■ Work instructions
**A)** According to the passage on the interactive entertainment center, what is the integration system preferably?
**B)** From the passage on the interactive entertainment center, return the section starting at "Preferably, the database is a linguistic" and ending at "a specific database.".
**C)** Extend the passage on the interactive entertainment center past its last sentence.

■ Supplied text
Preferably, the title is related to one selected from a group consisting of a song, an album, a vocalist and a relevant information.
Preferably, the song, album, vocalist and relevant information are obtained from Disc ID via searching on an Internet.
Preferably, the song, album, vocalist and relevant information are ones obtained from a group consisting of a header, a file name, and a document name of a music file.
Preferably, the title is a name of a cable television program.
Preferably, the name of said cable television program is obtained from a schedule of the cable television program on the Internet.
Preferably, the keyword is extracted according to a maximum entropy principle.
Preferably, the keyword is extracted according to an occurrence frequency of the simplified name.
According to the aforementioned present invention, a method for dynamically updating a database for a dialogue system being used in an interactive entertainment center is provided. The method includes steps of (a) inputting a command to the interactive entertainment center via a multi-modal interface, (b) searching and analyzing recognition vocabularies under a particular condition according to the command, and (c) updating the database for the dialogue system.
Preferably, the database is a lexicon database.
Preferably, the database is a command database.
Preferably, the database is a linguistic model.
Preferably, the multi-modal interface further includes a plurality of input devices, and a plurality of output devices.
Preferably, the input devices are ones selected from a group consisting of a microphone, a remote control, a keyboard, a mouse, and a hand held device.
Preferably, the output devices are ones selected from a group consisting of a television, a projector, a loudspeaker, an audio, a video recorder, and a computer.
Preferably, the particular condition is connected to an Internet.
Preferably, the particular condition refers to an inquiry into a specific database.
According to the aforementioned present invention, a multi-level recognition method for an interactive entertainment center having a multi-modal interface and an integration system and a server system is provided. The multi-level recognition method includes (a) providing a recognition vocabulary, (b) classifying the recognition vocabulary according to a length thereof, (c) performing a first operational recognition via the multi-modal interface in response to one of the length of the recognition vocabulary being smaller than a first threshold and the multi-modal interface having a database corresponding to the recognition vocabulary, (d) performing a second operational recognition via the integration system in response to the length of the recognition vocabulary being greater than the first threshold and smaller than a second threshold, and (e) performing a third operational recognition in response to the length of the recognition vocabulary being greater than the second threshold.
Preferably, the first threshold is 1000 words.
Preferably, the second threshold is 100000 words.
Preferably, the multi-modal interface further includes a plurality of input devices and a plurality of output devices.
Preferably, the input devices are ones selected from a group consisting of a microphone, a remote control, a keyboard, a mouse, and a hand held device.
Preferably, the hand held device is a cellular phone.
Preferably, the hand held device is a personal digital assistance.
Preferably, the output devices are ones selected from a group consisting of a television, a projector, a loudspeaker, an audio, a video recorder, and a computer.
Preferably, the integration system is a set-top box.
Preferably, the server system is a remote server.

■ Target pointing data
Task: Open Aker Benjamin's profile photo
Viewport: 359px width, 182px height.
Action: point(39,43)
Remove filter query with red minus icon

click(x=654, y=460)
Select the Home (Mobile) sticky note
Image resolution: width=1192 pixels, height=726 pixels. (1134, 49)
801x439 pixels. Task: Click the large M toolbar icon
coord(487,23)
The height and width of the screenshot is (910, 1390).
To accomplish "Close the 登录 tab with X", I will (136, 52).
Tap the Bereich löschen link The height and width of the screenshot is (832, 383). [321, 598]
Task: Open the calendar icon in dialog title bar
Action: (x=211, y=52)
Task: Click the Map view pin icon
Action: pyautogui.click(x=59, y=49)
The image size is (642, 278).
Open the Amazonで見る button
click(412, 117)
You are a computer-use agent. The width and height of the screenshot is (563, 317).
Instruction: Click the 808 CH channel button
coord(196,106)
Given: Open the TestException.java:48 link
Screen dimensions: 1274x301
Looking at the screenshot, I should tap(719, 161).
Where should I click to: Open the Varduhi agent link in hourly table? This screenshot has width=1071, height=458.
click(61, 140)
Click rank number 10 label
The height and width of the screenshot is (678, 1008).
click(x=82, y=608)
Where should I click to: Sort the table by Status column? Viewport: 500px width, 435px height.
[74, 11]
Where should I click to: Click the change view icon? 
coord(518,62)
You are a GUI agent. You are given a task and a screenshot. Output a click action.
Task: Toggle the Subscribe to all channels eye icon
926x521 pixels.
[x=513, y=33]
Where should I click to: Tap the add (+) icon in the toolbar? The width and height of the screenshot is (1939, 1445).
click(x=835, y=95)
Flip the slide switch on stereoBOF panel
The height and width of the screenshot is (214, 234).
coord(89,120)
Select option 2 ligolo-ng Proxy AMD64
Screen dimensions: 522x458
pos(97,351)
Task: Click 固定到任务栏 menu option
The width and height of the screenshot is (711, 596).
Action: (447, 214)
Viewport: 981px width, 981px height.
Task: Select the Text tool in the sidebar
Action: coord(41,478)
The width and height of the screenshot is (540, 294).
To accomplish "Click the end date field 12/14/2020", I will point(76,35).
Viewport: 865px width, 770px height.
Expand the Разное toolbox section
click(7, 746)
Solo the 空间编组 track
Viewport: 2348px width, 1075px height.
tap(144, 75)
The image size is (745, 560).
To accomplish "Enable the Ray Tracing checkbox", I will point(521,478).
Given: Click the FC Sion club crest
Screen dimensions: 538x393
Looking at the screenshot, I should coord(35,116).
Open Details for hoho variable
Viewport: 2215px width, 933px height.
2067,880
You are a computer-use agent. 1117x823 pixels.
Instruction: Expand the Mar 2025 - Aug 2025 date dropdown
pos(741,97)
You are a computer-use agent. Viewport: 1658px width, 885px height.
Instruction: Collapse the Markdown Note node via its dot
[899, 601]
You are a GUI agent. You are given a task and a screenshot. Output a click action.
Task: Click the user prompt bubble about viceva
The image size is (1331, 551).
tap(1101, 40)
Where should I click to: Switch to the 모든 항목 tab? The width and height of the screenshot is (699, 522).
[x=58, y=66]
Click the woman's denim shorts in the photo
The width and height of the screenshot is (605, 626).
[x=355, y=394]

■ Final results
**A)** A set-top box.

**B)**
Preferably, the database is a linguistic model.
Preferably, the multi-modal interface further includes a plurality of input devices, and a plurality of output devices.
Preferably, the input devices are ones selected from a group consisting of a microphone, a remote control, a keyboard, a mouse, and a hand held device.
Preferably, the output devices are ones selected from a group consisting of a television, a projector, a loudspeaker, an audio, a video recorder, and a computer.
Preferably, the particular condition is connected to an Internet.
Preferably, the particular condition refers to an inquiry into a specific database.

**C)**
The foregoing and other features and advantages of the present invention will be more clearly understood through the following descriptions with reference to the drawings:

BRIEF DESCRIPTION OF THE DRAWINGS

FIG. 1 is a diagram illustrating an implementation of the conventional entertainment center; and
FIG. 2 is a block diagram of the dialogue system in the interactive entertainment center according to a preferred embodiment of the present invention.

DETAILED DESCRIPTION OF THE PREFERRED EMBODIMENT

The present invention will now be described more specifically with reference to the following embodiments. It is to be noted that the following descriptions of preferred embodiments of this invention are presented herein for the aspect of illustration and description only; it is not intended to be exhaustive or to be limited to the precise form disclosed.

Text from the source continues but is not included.